Determine PDF Orientation Using iTextSharp. c#.net - c#

I am using iTextSharp in a c# Windows App to manipulate scanned portrait PDF invoice files. After scanning the files I'd like to automatically check (estimate) the orientation of the text on the page (user may have scanned upside down).
Invoices come from a variety of suppliers so I can't search for standard text or an image.
I was thinking that if I can could crop the PDF page in two (top and bottom), and create two new PDF files I could then compare the two file sizes. The largest file would probably be the top of the page. I could then rotate (I know how to do this bit) the page if required.
Thanks
Update - I have found a way to split the page in half but unfortunately the 2 files that are created are the same size (even though there are more text and images in the top half) :
private void TrimDocument()
{
//derived from http://www.namedquery.com/cropping-pdf-using-itextsharp
PdfReader pdfReader = new PdfReader("C:/Docman/RawScans/PDFWeightedTop.pdf");
PdfRectangle rect = new PdfRectangle(0, pdfReader.GetPageSizeWithRotation(1).Height / 2, pdfReader.GetPageSizeWithRotation(1).Width, pdfReader.GetPageSizeWithRotation(1).Height); //Top
//***PdfRectangle rect = new PdfRectangle(0, 0, pdfReader.GetPageSizeWithRotation(1).Width, pdfReader.GetPageSizeWithRotation(1).Height/2); //Bottom
//***FileStream output = new FileStream("C:/Docman/Matched/top.pdf", FileMode.Create);
FileStream output = new FileStream("C:/Docman/Matched/bottom.pdf", FileMode.Create);
Document doc = new Document(PageSize.A4);
//Make a copy of the document
PdfSmartCopy smartCopy = new PdfSmartCopy(doc, output);
doc.Open();
var page = pdfReader.GetPageN(1);
page.Put(PdfName.CROPBOX, rect);
page.Put(PdfName.MEDIABOX, rect);
var copiedPage = smartCopy.GetImportedPage(pdfReader, 1);
smartCopy.AddPage(copiedPage);
doc.Close();
}

Off the top of my head there are a few ways you could go about determining the documents orientation, each with their own pros/cons of efficiency, accuracy, and effort/cost.

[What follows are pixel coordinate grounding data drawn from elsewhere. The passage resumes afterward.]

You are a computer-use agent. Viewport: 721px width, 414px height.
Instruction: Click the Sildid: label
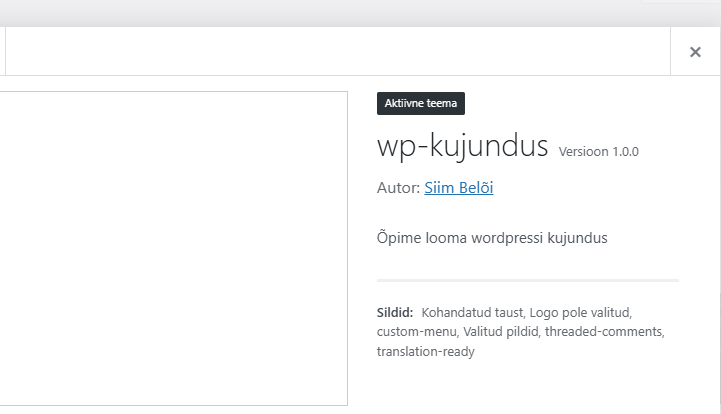(395, 312)
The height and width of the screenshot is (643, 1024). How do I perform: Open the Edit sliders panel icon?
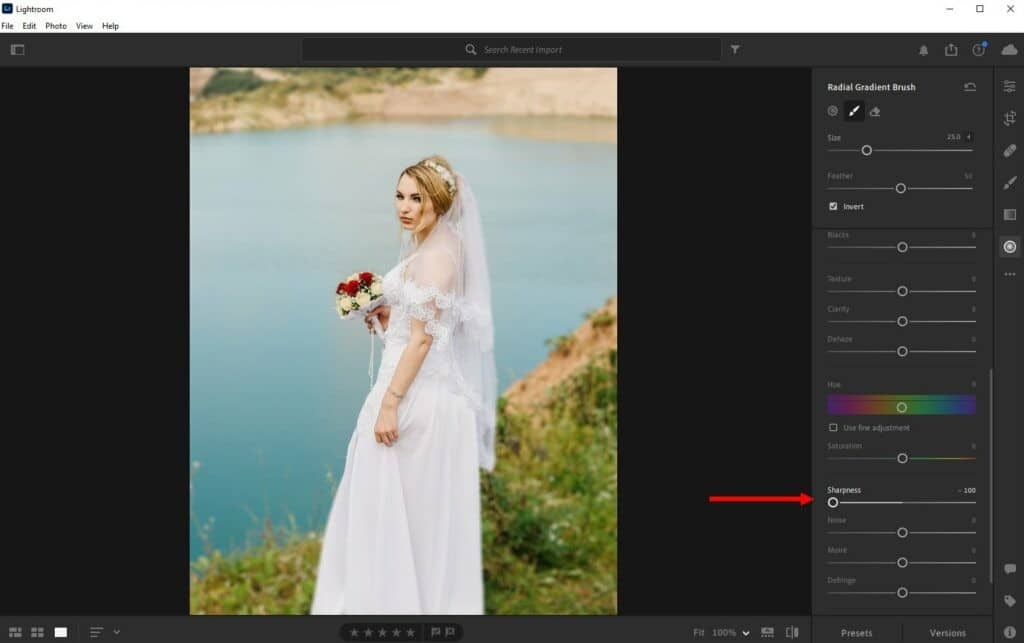[1009, 87]
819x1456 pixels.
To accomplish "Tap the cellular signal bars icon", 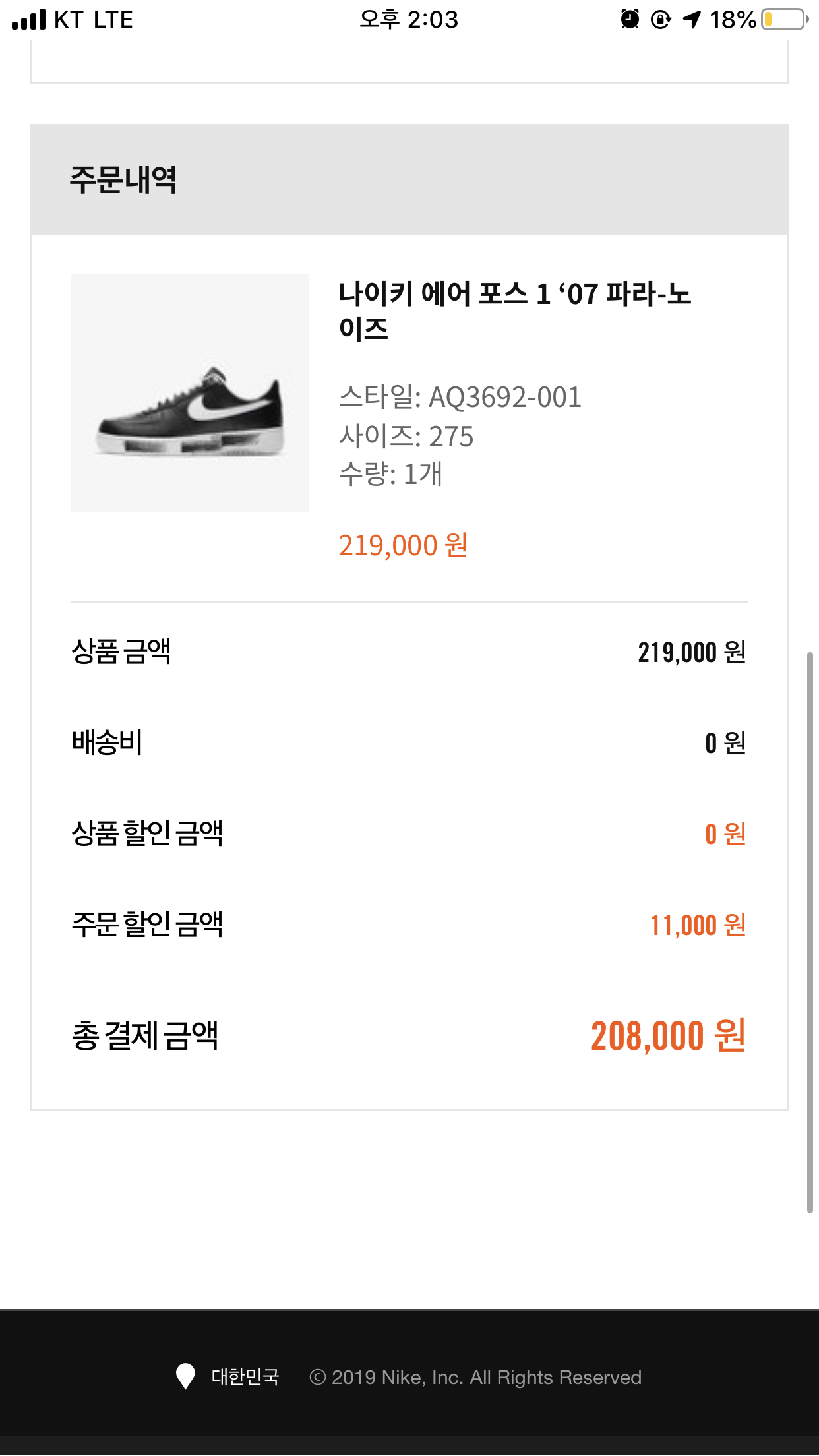I will (x=29, y=19).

Use an OCR package such as Tesseract or Cuneiform and scan the page in one orientation and then again rotated 180. Since OCR packages will only detect correctly oriented text, whichever orientation captured more text is the correct orientation. This method may not be the most efficient but it would probably be the most accurate. There are many other OCR packages, consult Wikipedia.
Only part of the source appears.